··· Document extract ···

Learning without Math Anxiety
Math Anxiety is Widespread
“No one would brag that they can’t read, but it’s socially acceptable to admit that you don’t like math. Math anxiety is so widespread that even teachers freely admit to it.” So says Sian L. Beilock, a psychologist at the University of Chicago and author of Choke, a book describing the brain’s response to performance pressure.
According to Judy Willis M.D., a neurologist and author of Learning to Love Math, anxiety can literally cut off the working memory needed to learn and solve problems. Consequently, emotion is as important as knowledge in determining a student’s success or failure in learning math.
As regards the teaching of math, Daniel Ansari at the University of Western Ontario found that adults who are uncomfortable with math pass their negative feeling on to students. These findings were corroborated by Dr. Beilock who discovered that high math anxiety in first and second grade teachers negatively effects the performance of their students.
Math Anxiety and Teaching Methodology
My friend Dayle Seymour, an internationally known teacher of mathematics (Dayle Seymour Publications), reminisced during one of our recent conversations,
“My first job out of college was teaching junior high math. The biggest problem wasn’t the math, it was the students’ attitude toward math. During elementary school they had learned to be afraid of math, and as a result, they hated it. My entire focus was to make math approachable and fun. It’s hard teaching math at the secondary level when so many kids have been turned off to math at the elementary level.”
Why are so many students turned off to math by the time they reach junior high? Why do so few students pursue math in high school beyond the required courses? The simple answer is, they feel completely inadequate in the face of math and can’t wait to escape that awful feeling.
This feeling begins at an early age – in the primary grades – when a significant percentage of the class is already falling behind. With each passing year, as the math problems get harder, the discomfort intensifies. To deal with math anxiety on any scale, therefore, we must look at prevention.

··· Supplied information ···

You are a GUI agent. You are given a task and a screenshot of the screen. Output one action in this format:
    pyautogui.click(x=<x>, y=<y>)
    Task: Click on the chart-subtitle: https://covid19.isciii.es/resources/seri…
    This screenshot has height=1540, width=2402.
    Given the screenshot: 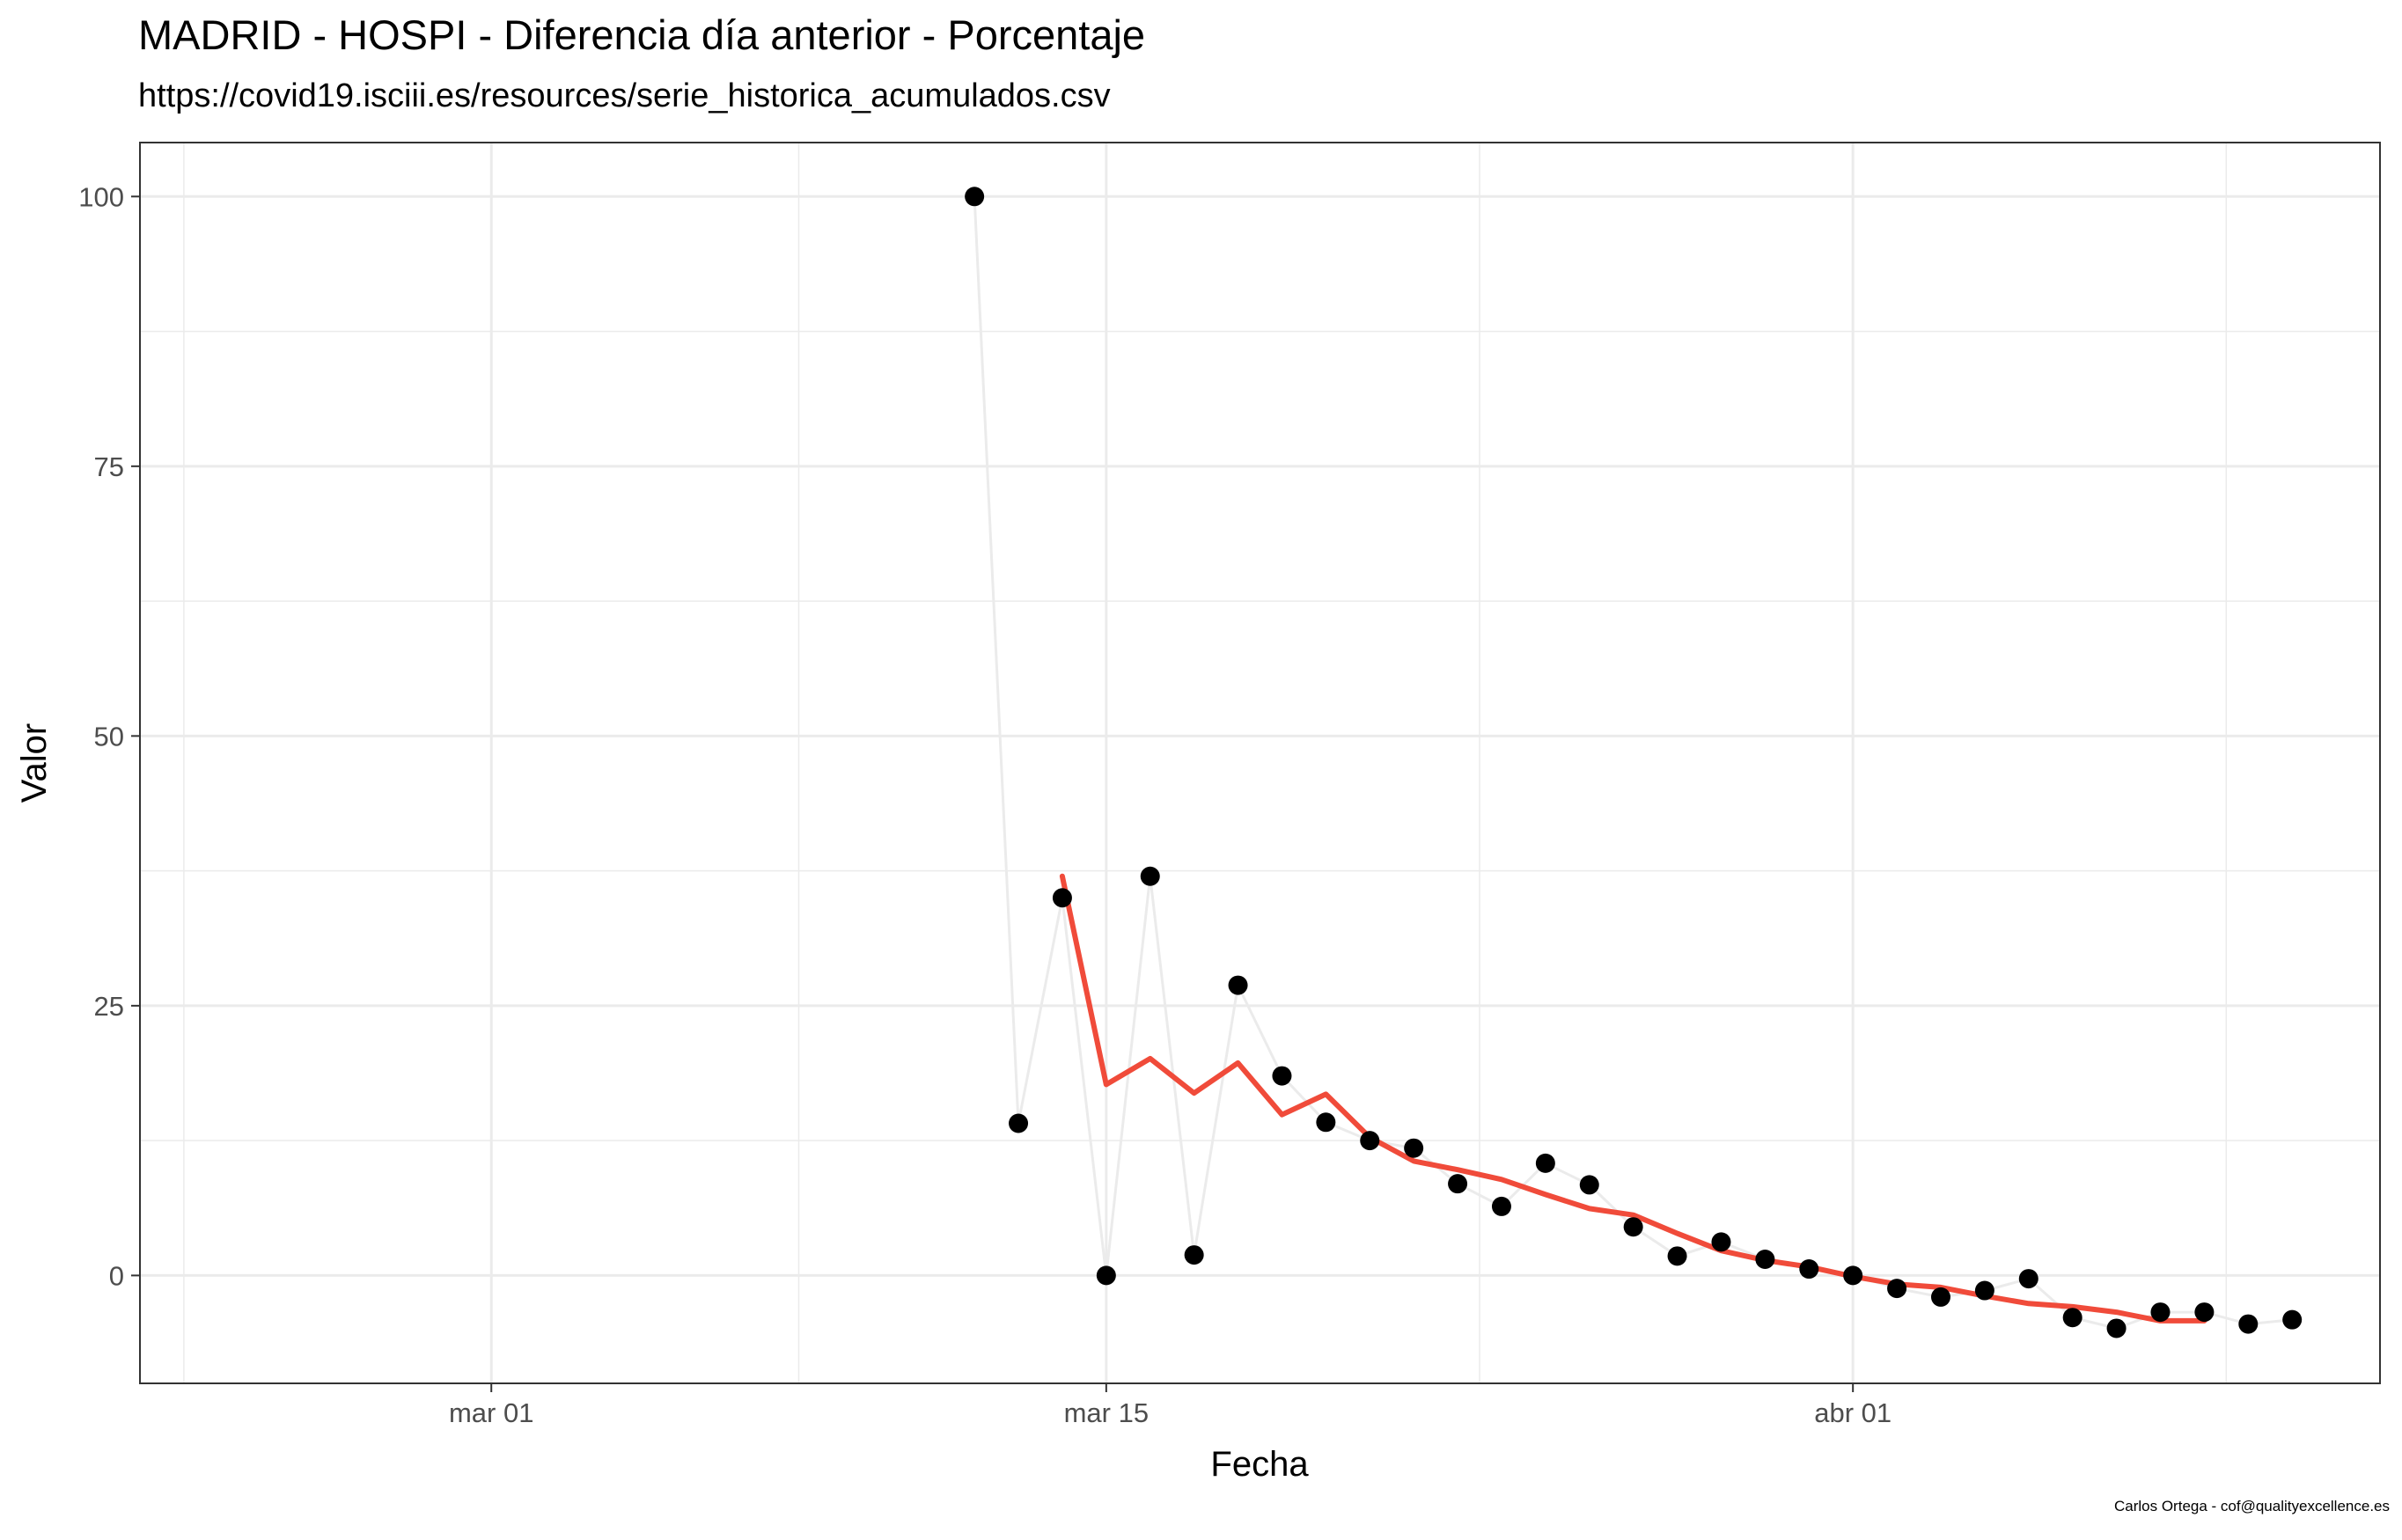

···
··· Supplied information ···

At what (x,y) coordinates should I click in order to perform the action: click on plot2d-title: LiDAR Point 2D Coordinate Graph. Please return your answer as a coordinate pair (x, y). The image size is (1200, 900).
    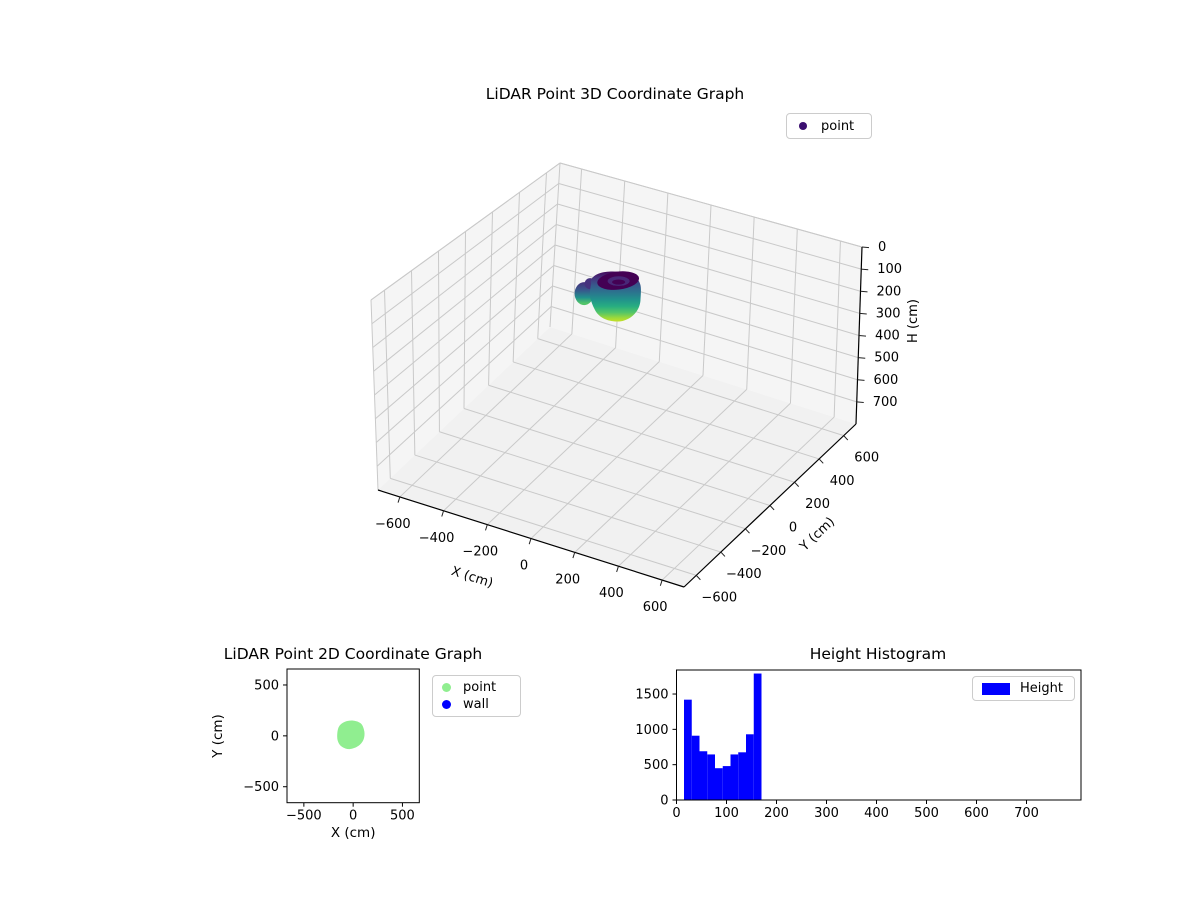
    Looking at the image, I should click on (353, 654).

···

§ **Requirement 1**
Reproduce the math anxiety article word for word from "According to Judy" up to and including "of their students.".
§ **Requirement 2**
Write the next part of the math anxiety article, starting after its last sentence.

§ **Output 1**
According to Judy Willis M.D., a neurologist and author of Learning to Love Math, anxiety can literally cut off the working memory needed to learn and solve problems. Consequently, emotion is as important as knowledge in determining a student’s success or failure in learning math.
As regards the teaching of math, Daniel Ansari at the University of Western Ontario found that adults who are uncomfortable with math pass their negative feeling on to students. These findings were corroborated by Dr. Beilock who discovered that high math anxiety in first and second grade teachers negatively effects the performance of their students.

§ **Output 2**
A Stress Free Learning Environment
Since its inception, Tools for Teaching has focused on building mastery within a positive learning environment. Here are some instructional methods that remove the anxiety from learning math.
Say, See, Do Teaching
Say, See, Do Teaching is simply learning by doing. Students do something with each chunk of the task analysis before moving on to the next chunk.
Say, See, Do Teaching minimizes math anxiety in two ways. First, processing a single chunk of input minimizes cognitive overload. Second, doing something with that chunk right away minimizes forgetting.
Structured Practice
Think of the building of correct performance as coaching, whether that performance is in a classroom, on stage, or in the gymnasium. To any coach, performance anxiety is the enemy. Only through calm can any student or athlete get “in the zone” – that state of complete mental focus that allows performance to unfold under pressure just as it did in practice.
Yet, coaches are also perfectionist. In the words of Vince Lombardi, legendary coach of the Green Bay Packers,
"Practice does not make perfect.
Only perfect practice makes perfect."
So, how do you reconcile the need for relaxation with the need for perfection? Teachers and coaches have been using the same method since time out of mind.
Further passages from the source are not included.